POTONGAN TEKS
Demikianlah peran dan fungsi mahasiswa muslim,  seperti yang dirumuskan oleh para mu’asis da’wah kampus dengan kejelian bashirah dan keluasan wawasan yang jauh kedepan serta bacaannya pada medan yang cukup tajam. Lalu pertanyaannya adalah: “Sudah sejauh apakah perjalanan da’wah kampus yang sudah bergulir sedemikian lama dan penuh dinamika?” “Juga seberapa pesat perkembangan dan capaian-capaian yang terjadi dari apa yang  telah digariskan dalam ketiga peran dan fungsi yang dirumuskan?”

 

Da’wah K ampus Mengevaluasi Diri

Pada mulanya da’wah kampus memberikan fokus yang sangat besar hanya pada peran dan fungsi da’wiyah. Ini ditandai dengan banyaknya upaya perekrutan (tarbiyah) yang dilakukan oleh aktifis da’wahnya. Disamping syi’ar-sy’iar Islam yang terus dikembangkan. Hal ini terus menerus dilakukan hingga saat ini. Bahkan, formulasi dan modifikasinya juga terus berkembang lebih maju dan modern, sejalan dengan semakin menjamurnya lembaga da’wah kampus di setiap kampus yang ada, sebagai basis pergerakan, pemikiran dan konsolidasi kekuatan Da’wah dalam kelembagaan formal dan terlegitimasi.
Prestasi besar yang pernah tercatat dalam kaitan peran ini dalam kehidupan sosial kemasyarakatan adalah dengan diizinkannya pelajar dan mahasiswi muslimah mengenakan jilbab sebagai tuntutan syari’at dan indentitas muslimah. Selain itu kultur dan kebiasaan  Islam seperti pengucapan salam, pakaian Islami, penerbitan buku dan majalah Islam, dan lain-lain kini marak ditemukan dalam suasana yang masif. Pengaruh ini juga membias di dalam kehidupan masyarakat umum. Sampai saat ini, peran dan fungsi yang satu ini terus mengartikulasikan peran dan fungsinya dalam skala kualitatif dan kuantitatif. Bisa dikatakan untuk peran dan fungsi yang sudah cukup lama dilakukan ini, da’wah kampus hanya melanjutkan apa yang sudah ada dan menjadi nafas da’wah, sambil mengoreksi dan memodifikasinya sesuai tuntutan zaman.
Pada perkembangannya kemudian, da’wah kampus yang sebelumnya hanya memainkan peran dan fungsi da’wiyah serta berbasis di masjid dan musholla, dengan payung Lembaga Da’wah Kampus, dalam bentuk syi’ar dan mentoring keislaman, mengembangkan peran dan fungsi siyasiyah sebagai agen perubahan, dengan mulai berpartisipasi dalam dunia kemahasiswaan yang lebih umum. Da’wah kampus bermetamorfosa  dalam bentuknya yang lebih ‘umum’ dan partisipatip dengan terlibat dalam aktivitas kemahasiswaan di lembaga kemahasiswaan umum, seperti Senat Mahasiswa, Himpunan Mahasiswa Jurusan, Koperasi Mahasiswa, Kelompok Studi Mahasiswa dan lain-lain. Para aktifis da’wah kampus merasa perlu mengembangkan dan memperluas wilayah da’wahnya ditempat lain, selain masjid dan musholla dengan gaya serta cara yang ‘berbeda’.

SOAL LATIHAN
[1] Sajikan ulang paragraf dalam teks tentang da’wah kampus yang diawali "Prestasi besar yang pernah tercatat" dalam bentuk daftar singkat tanpa menghilangkan fakta utamanya.
[2] Teruskan teks tentang da’wah kampus, dimulai setelah kalimat terakhir yang tercantum.

Entri set data
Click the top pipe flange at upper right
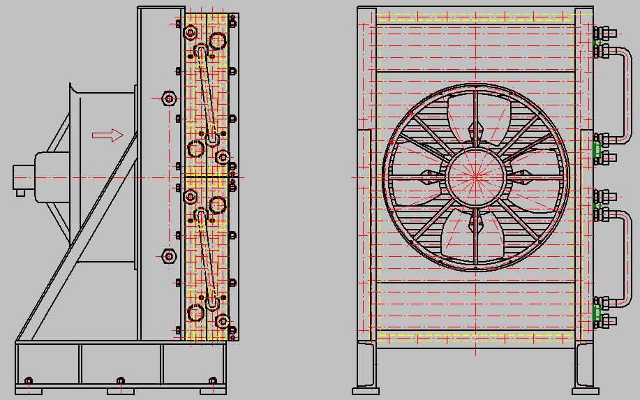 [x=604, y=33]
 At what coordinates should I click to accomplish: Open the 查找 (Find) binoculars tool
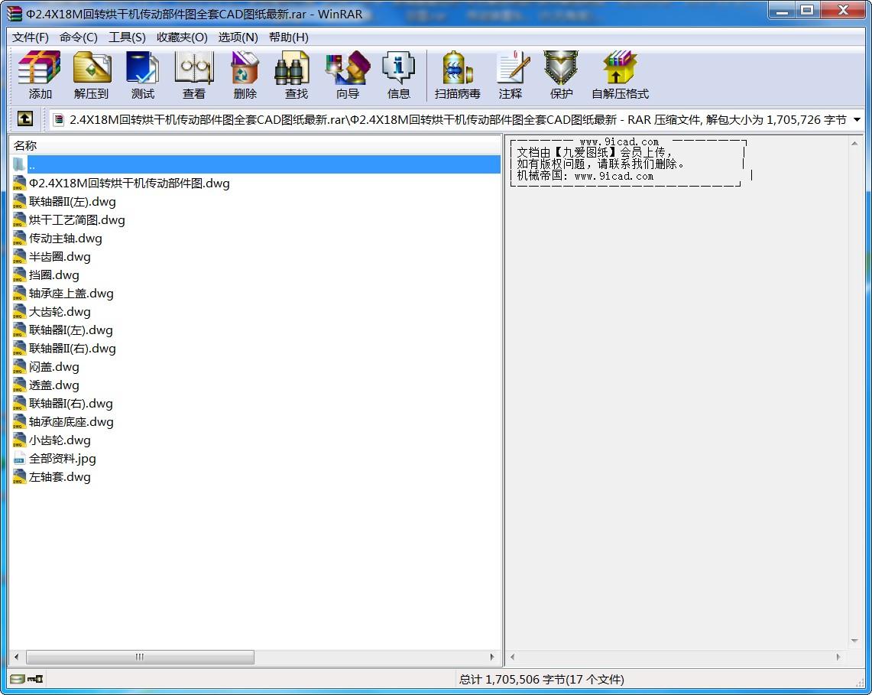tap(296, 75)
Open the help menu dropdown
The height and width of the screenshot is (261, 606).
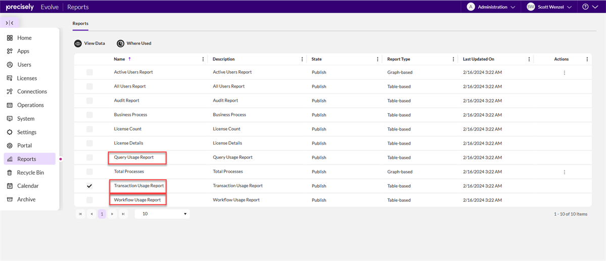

JAWABAN
[1]
- Prestasi besar peran da’wiyah dalam kehidupan sosial kemasyarakatan: pelajar dan mahasiswi muslimah diizinkan mengenakan jilbab sebagai tuntutan syari’at dan identitas muslimah.
- Kultur dan kebiasaan Islam, seperti pengucapan salam, pakaian Islami, serta penerbitan buku dan majalah Islam, kini marak ditemukan secara masif. Pengaruhnya juga membias ke kehidupan masyarakat umum.
- Hingga kini peran dan fungsi ini terus diartikulasikan dalam skala kualitatif dan kuantitatif.
- Untuk peran yang sudah lama dijalankan ini, da’wah kampus hanya melanjutkan apa yang sudah ada dan menjadi nafas da’wah. Sambil itu, da’wah kampus mengoreksi dan memodifikasinya sesuai tuntutan zaman.

[2]
Memang diawalnya ada kegamangan dari aktifis da’wah kampus pada waktu itu. Baik dalam sikap terhadap keputusan tersebut maupun cara dan gaya yang harus dikembangkan. Cukup lama inkubasi da’wah yang dihadapi pada waktu itu untuk bisa mendapatkan  proporsi dan posisi yang seimbang dalam kerangka da’wah. Apalagi menanggulangi ekses negatif dari sebuah konsekwensi ekspansi da’wah. Seperti misalnya, terjadinya ketimpangan SDM antara yang terlibat dalam  menopang fungsi dan peran Da’wiyah dengan Siyasiyah. Atau ekses, shock culture yang terjadi dikalangan aktifis da’wah kampus, dikarenakan ekslusivitas yang selama ini terbangun baik sengaja atau tidak disengaja. Namun lambat laun sebagai The Fast Learner, aktifis da’wah kampus mampu menanganinya secara wajar dan seimbang hingga saat ini. Mereka terus berinovasi dan mengembangkan model serta pendekatannya terhadap peran dan fungsi siyasi ini.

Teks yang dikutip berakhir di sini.